Edito
07H14 - jeudi 9 janvier 2020

Et si le régime iranien était un tigre de papier ? L’édito de Michel Taube

 

Donald Trump et l’exécutif iranien ont donc enterré la hache de guerre… provisoirement.

Depuis l’élimination par l’armée américaine du général Qassem Soleimani (d’aucuns osent l’appeler le « Che Guevara musulman ») qui avait beaucoup de sang, y compris iranien, sur les mains, les commentateurs et experts européens laissaient entendre que l’on était au bord du cataclysme, comme aux heures les plus tendues de la guerre froide. Ça y est, le Proche-Orient allait s’embraser, et la vengeance de la théocratie iranienne, cruelle et de plus en plus honnie par son peuple, serait terrible : éradication des troupes américaines d’Irak, Israël transformé en poussière, puits de pétrole saoudien en feu…  Tout juste si on ne prenait pas les vociférations iraniennes comme argent comptant.

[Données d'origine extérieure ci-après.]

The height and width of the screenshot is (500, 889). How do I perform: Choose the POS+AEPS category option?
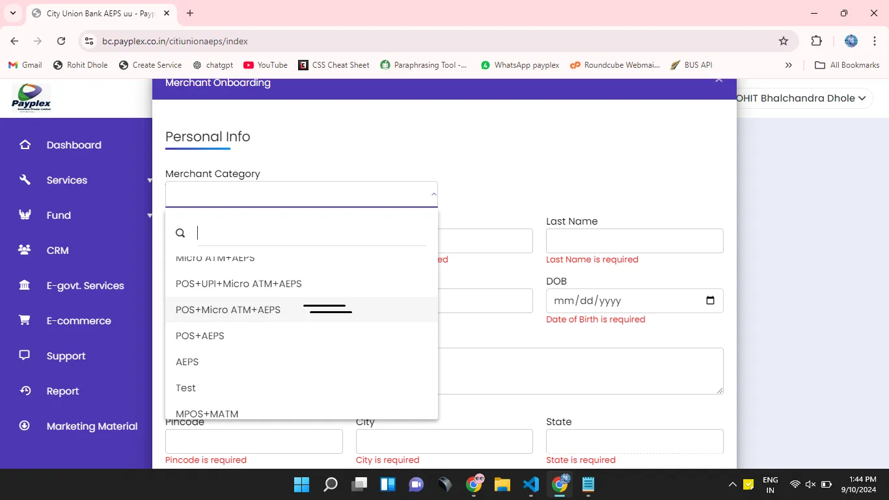tap(200, 336)

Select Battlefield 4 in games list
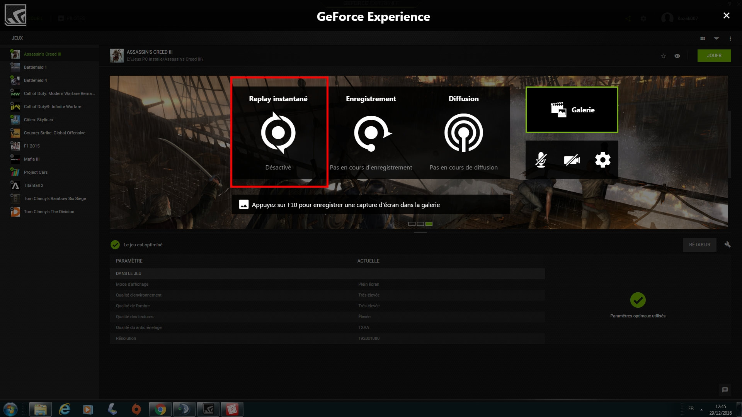pos(36,80)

Peu après avoir envoyé quelques missiles vers une base américaine en Irak, en espérant qu’ils ne fassent aucune victime (mission accomplie !), et claironné que quatre-vingt horribles mécréants avaient été tués (fake news à l’attention de son opinion iranienne), l’Iran a confirmé que sans l’arme nucléaire, sa rhétorique était inversement proportionnelle à sa force. Javad Zarif, ministre des Affaires étrangères, s’est réjoui de cette riposte « proportionnée » et a considéré qu’elle était « terminée ».

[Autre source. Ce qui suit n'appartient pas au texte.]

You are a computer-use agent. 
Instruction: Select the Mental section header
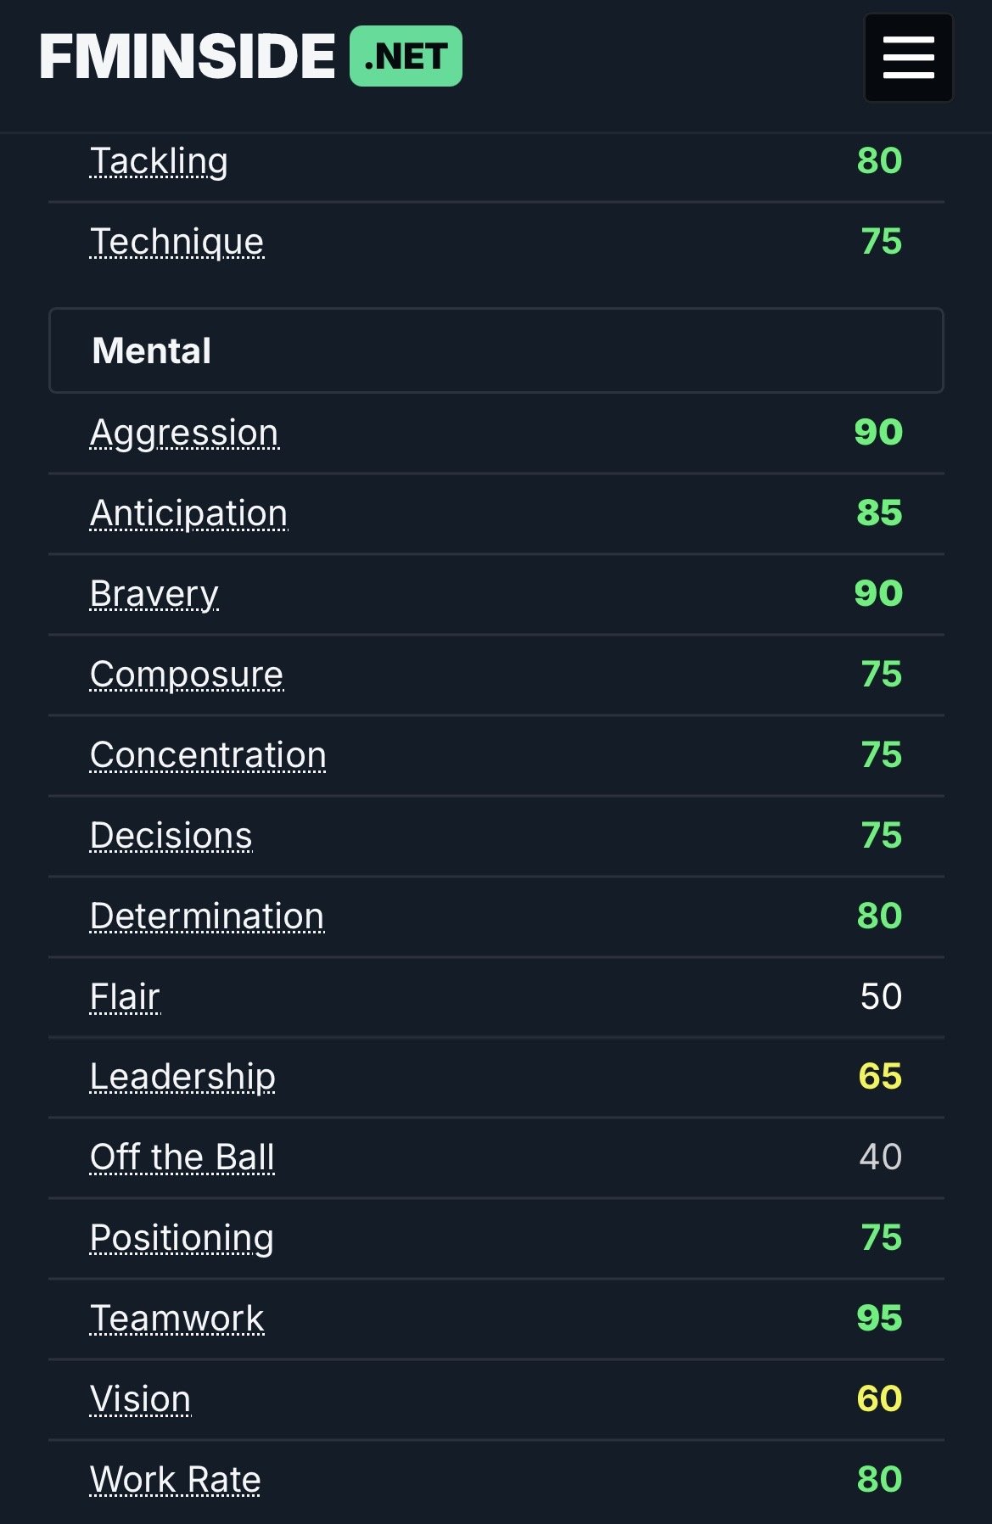496,350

Certes, le dictateur en chef, l’ayatollah Ali Khamenei, laisse planer la perspective de futures actions non militaires, mais il est de plus en plus évident que Téhéran vient de se faire notifier par Washington une triple ligne rouge : d’abord, on ne s’attaque pas impunément aux États-Unis. Ensuite, l’expansionnisme iranien et son obstination à semer les germes de la guerre et le terrorisme ne seront plus tolérés. Enfin, et Donald Trump l’a rappelé en préambule à sa prise de parole du 8 janvier, l’Iran n’aura pas la bombe atomique, du moins pas aussi longtemps que la « République islamique » sera une république islamiste et terroriste… et que le magnat américain sera à la Maison Blanche.

La course à la bombe atomique reste l’enjeu central, et même vital. Il est improbable qu’un Iran nucléaire vise directement Israël, les États-Unis ou toute autre puissance nucléaire, même si la folie religieuse ne peut exclure cette forme de suicide. Mais le chantage et la menace à l’égard de tous ses voisins, voire de l’Europe, seraient permanents et croissants, et inciteraient d’autres pays comme l’Arabie saoudite, l’Égypte ou la Turquie à se doter de l’arme nucléaire, augmentant significativement la perspective d’un cataclysme majeur. Les Européens s’accrochent à l’accord dénoncé par Donald Trump, en donnant trop le sentiment que leur motivation première est de préserver les intérêts de leurs entreprises. Puisse la passe d’armes entre les États-Unis et l’Iran conduire à négocier un nouvel accord sur le nucléaire, plus contraignant pour Téhéran, comme le souhaitait d’ailleurs la France avant de se ranger à la volonté de Barack Obama.

L’Europe adore s’en prendre à Donald Trump. Elle a raison à bien des égards. Mais pas sur l’Iran qui est une théocratie ultra conservatrice qui mine l’Irak, la Syrie et le Liban (entre autres), sous couvert parfois de la lutte contre ses frères ennemis de Daech. Ce grand peuple perse mérite autre chose que ce régime.

Aujourd’hui, la jeunesse de Bagdad et de Téhéran ne supporte plus les Gardiens de la révolution iranienne. Leur révolte est réprimée dans le sang, dans la quasi-indifférence des Européens, surtout des Français, trop occupés à la contestation de la réforme des retraites. Mais tirer sur sa propre population, sur sa propre jeunesse, est souvent annonciateur du crépuscule d’un régime. Espérons pour l’Iran, pour le Moyen-Orient et pour le monde que la parenthèse funeste ouverte en 1979 par l’ayatollah Khomeini se referme un jour. Peut-être bien plus tôt que ce que l’on croit.